◆ **Given problem A**: Please list every camera model name mentioned in the camera-buying thread.
◆ **Given problem B**: In the camera-buying thread, what price does KEH ask for used 40D rigs with lenses?

◆ **Document passage**:

# Please advise on this



## workinforwood (Nov 16, 2009)

My wife is going to buy me a nice camera.  the main focus is for quality pen pictures although I will be photographing artwork too.  I had a suggestion on a good camera, but we lost the bidding as the camera blew past $800.

Should I bid on this camera.  How high should I go?

http://cgi.ebay.com/Canon-EOS-40D-K...wItemQQptZDigital_Cameras?hash=item4cec0d03fe


----------



## dennisg (Nov 16, 2009)

I have that model Cannon. I like it alot. I also have the XT which ain't bad either. The 40D have more of the pro features. I'm trying to remember what the new cost was. I sold the lens on ebay for $325 as I didn't need the kit lens. hth


----------



## dennisg (Nov 16, 2009)

KEH has used 40D rigs with lenses in excellent condition for $995. I would be bidding a lot less on ebay.


----------



## PR_Princess (Nov 16, 2009)

I have a Canon too and really like it. It is the much simpler (and much cheaper) S5. After a year, I am _still_ trying to figure out all of the features. :redface: 

If you haven't already, check out the article in the library by Gerry Rhodes. The models listed may be a bit dated now, but the advise is still sound.


----------



## glycerine (Nov 16, 2009)

To be honest, I would say go for a new XS or XSi (1000D and 450D). The "professional" models are pretty much the same, but the shutter will have more "actuations" (opening and closing...). There may be a few extra features on a "professional" model, but you'll probably not need them if your just shooting pens, artwork, etc. Buying used, you don't know how many pictures have already been taken. Yes, a camera might take 100,000 pictures before the shutter wears out and it may take 200,000. But they are all rated with an average life span, which is measured in actuations and unless you're a pro that's out there shooting 500 pics a day, the camera should last you many years to come.
Also, is there any reason you are looking at Canons? Nikon, Olympus, Sony, etc. all have great SLRs nowadays and you might find a better deal on a different brand. Don't get me wrong, my wife has a Canon and we both love it, but there are lots more "fish in the sea" you may want to consider.
And when you're photographing artwork, will this be for making reprints? If so, you'll want to look into some good lighting and nice tripod as well... (even for shooting your pens as well) and depending on how large your prints will be, you may want more than 10MP.


----------



## workinforwood (Nov 16, 2009)

ok.  It seems to me I need SLR's..and 10 plus megapixels. I'm not brand loyal for camera's.  If I knew what I was doing I wouldn't be asking!:wink:
I'm always nervous about an ebay camera.  Where else do I look for a good deal?  I want good quality, spend my money once but I certainly don't have unlimited cash supplies..the dollar coin I planted for some odd reason won't grow.

◆ **Collected material**:
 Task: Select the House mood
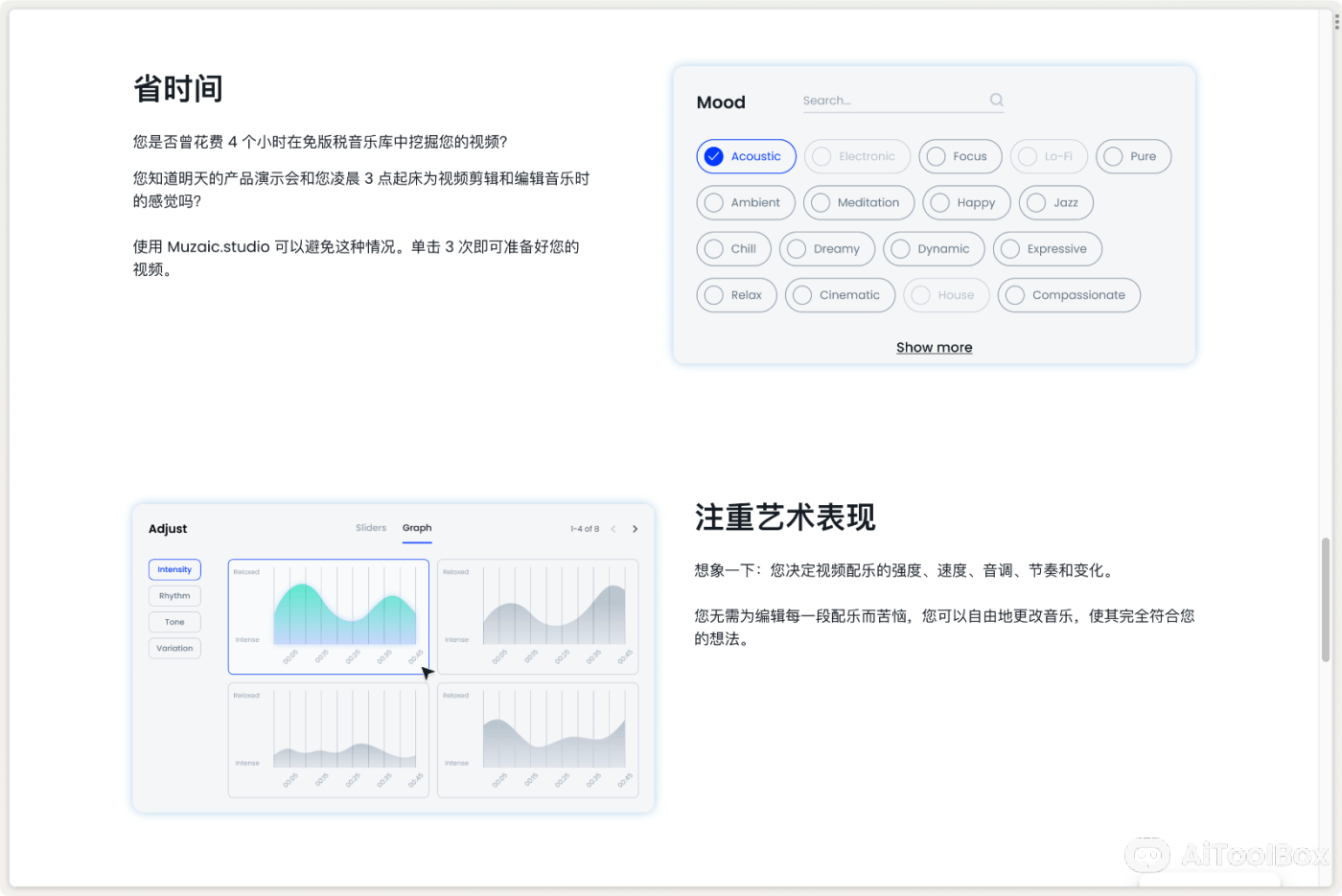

◆ **Result A**: 40D, XT, S5, XS, XSi, 1000D, 450D

◆ **Result B**: $995, for rigs in excellent condition.